---- Records for the task
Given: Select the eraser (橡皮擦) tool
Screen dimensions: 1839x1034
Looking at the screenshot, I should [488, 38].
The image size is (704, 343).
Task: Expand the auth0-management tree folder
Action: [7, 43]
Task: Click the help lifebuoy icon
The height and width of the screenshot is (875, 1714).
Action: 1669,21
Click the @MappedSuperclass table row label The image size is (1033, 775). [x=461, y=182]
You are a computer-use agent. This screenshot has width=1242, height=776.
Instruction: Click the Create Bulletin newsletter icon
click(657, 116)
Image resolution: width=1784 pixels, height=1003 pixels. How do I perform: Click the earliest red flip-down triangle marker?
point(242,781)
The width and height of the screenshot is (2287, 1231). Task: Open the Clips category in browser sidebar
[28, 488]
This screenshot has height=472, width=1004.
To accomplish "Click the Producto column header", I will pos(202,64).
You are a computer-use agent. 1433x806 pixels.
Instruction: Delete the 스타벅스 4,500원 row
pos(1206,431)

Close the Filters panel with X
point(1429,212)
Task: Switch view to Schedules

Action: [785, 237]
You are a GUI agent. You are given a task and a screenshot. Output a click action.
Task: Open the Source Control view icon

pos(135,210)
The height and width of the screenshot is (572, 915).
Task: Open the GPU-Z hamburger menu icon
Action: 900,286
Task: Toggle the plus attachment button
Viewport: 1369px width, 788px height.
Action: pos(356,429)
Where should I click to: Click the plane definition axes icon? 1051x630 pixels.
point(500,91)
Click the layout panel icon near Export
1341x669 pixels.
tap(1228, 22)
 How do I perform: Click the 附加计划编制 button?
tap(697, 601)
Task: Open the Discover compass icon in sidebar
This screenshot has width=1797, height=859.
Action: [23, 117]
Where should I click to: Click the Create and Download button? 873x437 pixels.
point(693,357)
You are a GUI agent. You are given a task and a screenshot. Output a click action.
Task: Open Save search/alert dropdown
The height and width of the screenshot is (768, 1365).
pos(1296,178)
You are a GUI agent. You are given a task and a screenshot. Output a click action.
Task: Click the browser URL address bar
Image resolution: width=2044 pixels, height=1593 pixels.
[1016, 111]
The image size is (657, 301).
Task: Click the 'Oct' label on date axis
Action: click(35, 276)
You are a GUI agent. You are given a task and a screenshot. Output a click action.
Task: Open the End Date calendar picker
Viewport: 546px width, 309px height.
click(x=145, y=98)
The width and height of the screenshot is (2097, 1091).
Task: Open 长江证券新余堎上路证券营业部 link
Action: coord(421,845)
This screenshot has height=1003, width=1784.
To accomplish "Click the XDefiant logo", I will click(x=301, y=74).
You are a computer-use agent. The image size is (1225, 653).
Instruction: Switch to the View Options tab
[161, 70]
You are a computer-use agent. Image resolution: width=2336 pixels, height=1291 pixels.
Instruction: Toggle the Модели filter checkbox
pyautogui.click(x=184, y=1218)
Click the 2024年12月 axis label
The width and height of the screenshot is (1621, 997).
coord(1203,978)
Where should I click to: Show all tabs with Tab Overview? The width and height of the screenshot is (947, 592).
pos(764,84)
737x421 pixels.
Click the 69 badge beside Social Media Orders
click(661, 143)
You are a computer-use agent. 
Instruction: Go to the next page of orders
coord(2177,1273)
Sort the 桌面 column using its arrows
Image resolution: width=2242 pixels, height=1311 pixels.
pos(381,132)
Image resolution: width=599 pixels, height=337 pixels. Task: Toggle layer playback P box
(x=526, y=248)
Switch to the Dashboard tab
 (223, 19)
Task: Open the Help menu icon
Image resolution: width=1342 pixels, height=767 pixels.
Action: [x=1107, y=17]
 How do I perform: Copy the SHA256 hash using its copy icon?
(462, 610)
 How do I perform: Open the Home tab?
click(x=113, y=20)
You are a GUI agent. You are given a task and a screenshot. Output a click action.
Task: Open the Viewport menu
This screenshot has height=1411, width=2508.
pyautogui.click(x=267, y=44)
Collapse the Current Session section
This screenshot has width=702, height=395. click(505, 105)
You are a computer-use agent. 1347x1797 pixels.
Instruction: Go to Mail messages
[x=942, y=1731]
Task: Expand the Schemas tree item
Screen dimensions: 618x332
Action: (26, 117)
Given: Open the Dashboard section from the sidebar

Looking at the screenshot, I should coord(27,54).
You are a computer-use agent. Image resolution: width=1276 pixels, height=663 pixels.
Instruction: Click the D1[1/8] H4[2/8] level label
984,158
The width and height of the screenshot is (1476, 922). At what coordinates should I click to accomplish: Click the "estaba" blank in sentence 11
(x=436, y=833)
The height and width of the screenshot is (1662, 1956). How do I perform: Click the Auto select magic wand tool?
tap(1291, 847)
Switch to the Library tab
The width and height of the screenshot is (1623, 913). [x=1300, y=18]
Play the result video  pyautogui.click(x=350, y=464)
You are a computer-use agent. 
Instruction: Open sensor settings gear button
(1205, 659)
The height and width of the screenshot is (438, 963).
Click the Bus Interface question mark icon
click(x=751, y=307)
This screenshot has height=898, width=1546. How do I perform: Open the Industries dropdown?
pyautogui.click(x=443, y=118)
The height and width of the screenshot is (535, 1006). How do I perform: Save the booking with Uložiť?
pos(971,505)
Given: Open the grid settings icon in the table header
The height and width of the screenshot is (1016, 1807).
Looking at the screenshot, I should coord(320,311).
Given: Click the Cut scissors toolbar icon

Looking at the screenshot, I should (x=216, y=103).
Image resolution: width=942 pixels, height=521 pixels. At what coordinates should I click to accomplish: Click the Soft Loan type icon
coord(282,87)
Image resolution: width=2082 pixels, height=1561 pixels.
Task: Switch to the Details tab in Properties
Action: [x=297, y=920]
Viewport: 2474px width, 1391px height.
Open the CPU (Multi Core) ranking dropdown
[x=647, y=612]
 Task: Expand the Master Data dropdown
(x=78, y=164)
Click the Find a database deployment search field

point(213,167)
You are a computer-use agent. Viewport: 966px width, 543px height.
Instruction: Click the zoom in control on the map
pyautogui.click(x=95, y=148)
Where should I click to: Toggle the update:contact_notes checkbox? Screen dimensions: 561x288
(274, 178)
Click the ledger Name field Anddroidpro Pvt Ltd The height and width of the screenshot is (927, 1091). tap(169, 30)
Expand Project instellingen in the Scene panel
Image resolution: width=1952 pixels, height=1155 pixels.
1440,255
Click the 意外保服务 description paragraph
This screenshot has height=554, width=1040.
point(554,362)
--------
= Work instructions =
Print the line containing "Image resolution: width=942", then every line after it through the last line of the records, each exactly as written; nothing else belongs in the answer.

= Exercise output =
Image resolution: width=942 pixels, height=521 pixels. At what coordinates should I click to accomplish: Click the Soft Loan type icon
coord(282,87)
Image resolution: width=2082 pixels, height=1561 pixels.
Task: Switch to the Details tab in Properties
Action: [x=297, y=920]
Viewport: 2474px width, 1391px height.
Open the CPU (Multi Core) ranking dropdown
[x=647, y=612]
 Task: Expand the Master Data dropdown
(x=78, y=164)
Click the Find a database deployment search field

point(213,167)
You are a computer-use agent. Viewport: 966px width, 543px height.
Instruction: Click the zoom in control on the map
pyautogui.click(x=95, y=148)
Where should I click to: Toggle the update:contact_notes checkbox? Screen dimensions: 561x288
(274, 178)
Click the ledger Name field Anddroidpro Pvt Ltd The height and width of the screenshot is (927, 1091). tap(169, 30)
Expand Project instellingen in the Scene panel
Image resolution: width=1952 pixels, height=1155 pixels.
1440,255
Click the 意外保服务 description paragraph
This screenshot has height=554, width=1040.
point(554,362)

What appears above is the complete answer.